DIRECTIVE: Transcribe the material word for word, starting at the line that contains "This screenshot has height=1262, width=2190." and ending at the line that contains "(418, 1632).".
==================================================
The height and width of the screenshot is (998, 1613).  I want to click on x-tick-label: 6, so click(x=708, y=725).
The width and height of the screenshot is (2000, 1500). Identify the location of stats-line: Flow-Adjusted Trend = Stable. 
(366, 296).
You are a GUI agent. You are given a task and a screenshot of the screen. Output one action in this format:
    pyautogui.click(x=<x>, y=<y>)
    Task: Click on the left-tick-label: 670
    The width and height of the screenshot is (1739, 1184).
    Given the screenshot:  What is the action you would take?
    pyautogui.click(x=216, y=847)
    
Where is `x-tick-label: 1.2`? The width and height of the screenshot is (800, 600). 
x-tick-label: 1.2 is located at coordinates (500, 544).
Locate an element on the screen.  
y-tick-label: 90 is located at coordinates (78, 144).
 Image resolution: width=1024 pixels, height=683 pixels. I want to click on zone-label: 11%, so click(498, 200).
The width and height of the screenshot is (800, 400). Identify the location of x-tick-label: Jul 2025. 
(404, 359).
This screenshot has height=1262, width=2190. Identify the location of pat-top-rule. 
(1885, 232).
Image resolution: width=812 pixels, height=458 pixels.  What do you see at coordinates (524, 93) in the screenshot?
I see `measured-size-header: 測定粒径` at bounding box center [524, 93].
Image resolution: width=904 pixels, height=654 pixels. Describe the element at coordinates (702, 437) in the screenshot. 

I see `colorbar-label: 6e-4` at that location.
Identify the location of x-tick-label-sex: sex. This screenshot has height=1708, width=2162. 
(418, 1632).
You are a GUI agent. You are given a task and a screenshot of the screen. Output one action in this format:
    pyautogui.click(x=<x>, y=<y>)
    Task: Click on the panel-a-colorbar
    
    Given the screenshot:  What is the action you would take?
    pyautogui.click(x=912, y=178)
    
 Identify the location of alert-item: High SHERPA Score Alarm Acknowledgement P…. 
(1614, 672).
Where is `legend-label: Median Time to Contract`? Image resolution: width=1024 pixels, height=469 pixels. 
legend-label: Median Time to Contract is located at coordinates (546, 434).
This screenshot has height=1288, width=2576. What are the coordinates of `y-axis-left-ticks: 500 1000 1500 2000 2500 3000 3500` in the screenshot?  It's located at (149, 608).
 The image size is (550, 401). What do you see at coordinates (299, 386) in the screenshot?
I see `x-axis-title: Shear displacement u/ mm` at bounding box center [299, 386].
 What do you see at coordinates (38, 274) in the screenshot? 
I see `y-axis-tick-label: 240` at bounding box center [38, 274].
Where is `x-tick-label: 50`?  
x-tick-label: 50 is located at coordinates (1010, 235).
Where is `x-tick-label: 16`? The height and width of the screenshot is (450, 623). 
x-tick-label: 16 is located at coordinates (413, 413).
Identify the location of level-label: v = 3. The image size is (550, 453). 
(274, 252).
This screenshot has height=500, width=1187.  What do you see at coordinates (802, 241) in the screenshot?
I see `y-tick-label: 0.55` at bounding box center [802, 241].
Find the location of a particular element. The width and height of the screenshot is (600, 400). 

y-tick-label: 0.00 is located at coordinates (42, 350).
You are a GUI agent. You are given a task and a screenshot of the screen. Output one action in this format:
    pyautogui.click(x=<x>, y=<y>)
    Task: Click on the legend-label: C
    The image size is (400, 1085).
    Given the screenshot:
==================================================
SOLUTION FOR THIS EXERCISE:
This screenshot has height=1262, width=2190. Identify the location of pat-top-rule. 
(1885, 232).
Image resolution: width=812 pixels, height=458 pixels.  What do you see at coordinates (524, 93) in the screenshot?
I see `measured-size-header: 測定粒径` at bounding box center [524, 93].
Image resolution: width=904 pixels, height=654 pixels. Describe the element at coordinates (702, 437) in the screenshot. 

I see `colorbar-label: 6e-4` at that location.
Identify the location of x-tick-label-sex: sex. This screenshot has height=1708, width=2162. 
(418, 1632).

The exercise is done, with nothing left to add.